- _EXCERPT PROVIDED_:
Posts Tagged ‘Thriller’

Immersion by Colleen Nye

November 18, 2017 - 10:23 pm No Comments

Immersion by Colleen Nye
Published by Blue Deco Publishing on 25th November 2017
268 pages
Reviewed by Yvonne Davies


VR is very popular in a lot of households, whether it be used via your mobile phone or game console. In my house it is used to kill zombies or swim in the ocean, but what if the VR system was harming people. Seren lived in a time when VR was taking over people’s lives, they were the must have item. People were killing for them and crime was rife in most major cities. Due to Seren losing her parents at an early age, she was brought up by her grandma, but on her return from London, she came back to her life in danger. A chance meeting with Chase her schoolgirl crush takes her on a cloak and dagger adventure.
Having put her life on hold to look after her grandmother, Seren was a bit of a loner, her only true friend was Aaric who lived in London. She never did anything risky and was very headstrong. Chase had known Seren since school, she was one of the only people not to judge him. He had terrible parents and due to them had a horrific upbringing.

- _QUESTIONS TO ANSWER_:
(1) Quote the passage from the review of Immersion starting with "VR is very popular" and going on through "and dagger adventure.".
(2) Translate this sentence from the review of Immersion into Spanish: "She never did anything risky and was very headstrong."

- _SUPPLIED MATERIAL_:
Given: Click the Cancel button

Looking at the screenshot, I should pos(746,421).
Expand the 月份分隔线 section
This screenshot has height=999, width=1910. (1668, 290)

- _ANSWERS_:
(1)
VR is very popular in a lot of households, whether it be used via your mobile phone or game console. In my house it is used to kill zombies or swim in the ocean, but what if the VR system was harming people. Seren lived in a time when VR was taking over people’s lives, they were the must have item. People were killing for them and crime was rife in most major cities. Due to Seren losing her parents at an early age, she was brought up by her grandma, but on her return from London, she came back to her life in danger. A chance meeting with Chase her schoolgirl crush takes her on a cloak and dagger adventure.

(2) Nunca hacía nada arriesgado y era muy testaruda.